Sukses. Pengobatan dan sunatan masal masuk tabloid kampus. Empat foto pun menjadi pendukung. Satu foto yang bikin senyum adalah ketika seorang anak lelaki yang berlari dikejar oleh ayahnya dan koas lelaki karena takut disunat.
Sang pembawa berita datang ke fakultas, ketika aku sedang duduk di bawah pohon beringin. "Salam dari Mesh. Besok kami akan mengadakan syukuran di Restoran Apung Musi. Bila sempat datanglah. Kami cuma dua jam di sana dari jam 11."
Malamnya aku gelisah. Aku harus belajar tetapi juga kepala terbelah dengan Prameshwari yang cuma memberikan waktu dua jam. Ujian jelang siang mengenai Sistem Sosial Indonesia membuatku malam itu harus belajar efektif dan efisien agar besok bisa menyelesaikan ujian cepat dan akurat.
Selesai sudah. Aku tak memikirkan hasilnya. Casioku menunjukkan 12.11. Artinya aku hanya punya waktu 49 menit untuk sampai di Restoran Apung Musi di Benteng Kuto Besak, tepian Sungai Musi.
Sekali lagi RX King Cobra milik Gung menjadi moda transportasi pilihan yang tak terelakkan.
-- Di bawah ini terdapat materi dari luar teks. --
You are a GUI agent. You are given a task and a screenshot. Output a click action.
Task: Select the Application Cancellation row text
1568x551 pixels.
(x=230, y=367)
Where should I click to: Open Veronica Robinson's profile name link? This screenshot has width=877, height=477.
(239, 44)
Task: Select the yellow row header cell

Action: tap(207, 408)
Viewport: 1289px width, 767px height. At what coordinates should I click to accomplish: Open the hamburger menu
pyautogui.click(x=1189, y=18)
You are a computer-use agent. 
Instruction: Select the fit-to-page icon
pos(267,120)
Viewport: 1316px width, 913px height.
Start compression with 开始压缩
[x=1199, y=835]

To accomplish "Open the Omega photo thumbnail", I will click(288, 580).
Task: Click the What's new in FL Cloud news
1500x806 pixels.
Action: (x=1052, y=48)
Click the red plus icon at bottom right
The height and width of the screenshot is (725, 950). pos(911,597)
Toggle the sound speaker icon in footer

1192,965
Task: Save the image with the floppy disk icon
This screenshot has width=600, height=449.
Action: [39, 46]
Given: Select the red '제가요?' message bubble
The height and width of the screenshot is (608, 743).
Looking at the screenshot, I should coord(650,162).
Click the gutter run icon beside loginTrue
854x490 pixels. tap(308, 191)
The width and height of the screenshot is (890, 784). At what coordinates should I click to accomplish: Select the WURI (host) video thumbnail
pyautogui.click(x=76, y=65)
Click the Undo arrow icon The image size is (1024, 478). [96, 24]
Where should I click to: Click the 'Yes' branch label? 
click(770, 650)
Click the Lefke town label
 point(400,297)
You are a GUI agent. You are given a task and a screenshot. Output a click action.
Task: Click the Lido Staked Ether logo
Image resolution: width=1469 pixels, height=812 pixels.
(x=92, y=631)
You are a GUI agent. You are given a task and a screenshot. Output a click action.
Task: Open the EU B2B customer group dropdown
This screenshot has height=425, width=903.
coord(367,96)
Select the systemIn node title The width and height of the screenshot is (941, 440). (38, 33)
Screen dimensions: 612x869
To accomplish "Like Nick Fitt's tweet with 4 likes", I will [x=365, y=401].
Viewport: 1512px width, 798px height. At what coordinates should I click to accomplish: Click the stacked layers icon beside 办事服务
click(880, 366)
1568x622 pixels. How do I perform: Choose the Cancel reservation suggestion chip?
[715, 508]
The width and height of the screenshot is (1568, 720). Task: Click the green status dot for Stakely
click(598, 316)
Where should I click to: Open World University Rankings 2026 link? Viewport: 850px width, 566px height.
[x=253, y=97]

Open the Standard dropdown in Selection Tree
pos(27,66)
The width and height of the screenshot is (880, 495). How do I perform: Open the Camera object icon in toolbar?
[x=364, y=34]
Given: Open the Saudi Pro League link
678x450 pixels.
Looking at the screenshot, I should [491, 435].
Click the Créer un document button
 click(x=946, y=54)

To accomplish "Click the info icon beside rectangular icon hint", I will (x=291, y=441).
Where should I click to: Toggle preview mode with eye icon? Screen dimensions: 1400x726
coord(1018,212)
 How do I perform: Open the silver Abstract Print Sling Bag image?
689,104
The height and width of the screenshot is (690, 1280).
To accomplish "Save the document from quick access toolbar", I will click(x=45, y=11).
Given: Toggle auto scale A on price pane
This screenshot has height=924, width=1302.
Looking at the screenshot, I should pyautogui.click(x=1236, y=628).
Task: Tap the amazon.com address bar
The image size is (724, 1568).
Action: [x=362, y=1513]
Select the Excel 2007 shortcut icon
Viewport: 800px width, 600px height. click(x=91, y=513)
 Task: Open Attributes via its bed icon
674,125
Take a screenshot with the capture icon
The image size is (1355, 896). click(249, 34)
Entah kenapa tiba-tiba stang motor RX King itu ketika menuruni Padang Selasa membelok ke Kemang Manis dan keluar ke PDAM menembus ke Simpang Tangga Buntung dan langsung menelusuri daerah Suro dan sudah di depan Restoran Apung Musi, 7 menit. Gila !
Aku pun masuk dan mencari-cari Prameshwari. Si pembawa berita terlihat keluar dari kapal. Aku pun berjalan ke arahnya. "Dia ada di haluan. Kami pulang dulu ya, besok akan ke daerah lagi," katanya sambil lalu.
Akupun masuk ke kapal, di haluan kulihat seorang perempuan berkebaya hitam memandang ke arah Jembatan Ampera yang menjadi Land Mark Kota Palembang. Sebuah jembatan yang menghubungkan daerah Ulu dan Ilir.
Angin sungai yang lembut menerpa rambut hitamnya yang tergerai. Matanya lurus ke depan memandang Kampung Kapitan*) dan rumah-rumah rakit yang berayun di pinggiran Sungai Musi. Lalu-lalangnya motor ketek.**) Denyut kehidupan sungai yang tak pernah berhenti. Dirinya tak hirau dengan kulitnya yang mungkin akan tanning terpapar mentari. Mesh seakan-akan menyerap masa lalu dari Sungai Musi.
Akupun tak berani mengganggunya. Aku justru sangat menikmati panorama Prameshwari di latar Jembatan Ampera. Sebuah pemandangan indah, dengan lekuk tubuhnya, songketnya serta tangannya.
Satu pertanyaanku dalam hati adalah apakah dia berdandan hanya untukku atau memang khusus untuk syukuran kegiatan pengobatan gratis dan sunatan massal? Si pembawa berita dan teman-temannya yang sudah pulang hanya mengenakan pakaian nonformal.
Dengan mengumpulkan keberanian karena jantungku sepertinya tak bisa diajak kompromi untuk tenang, aku mendekati Prameshwari.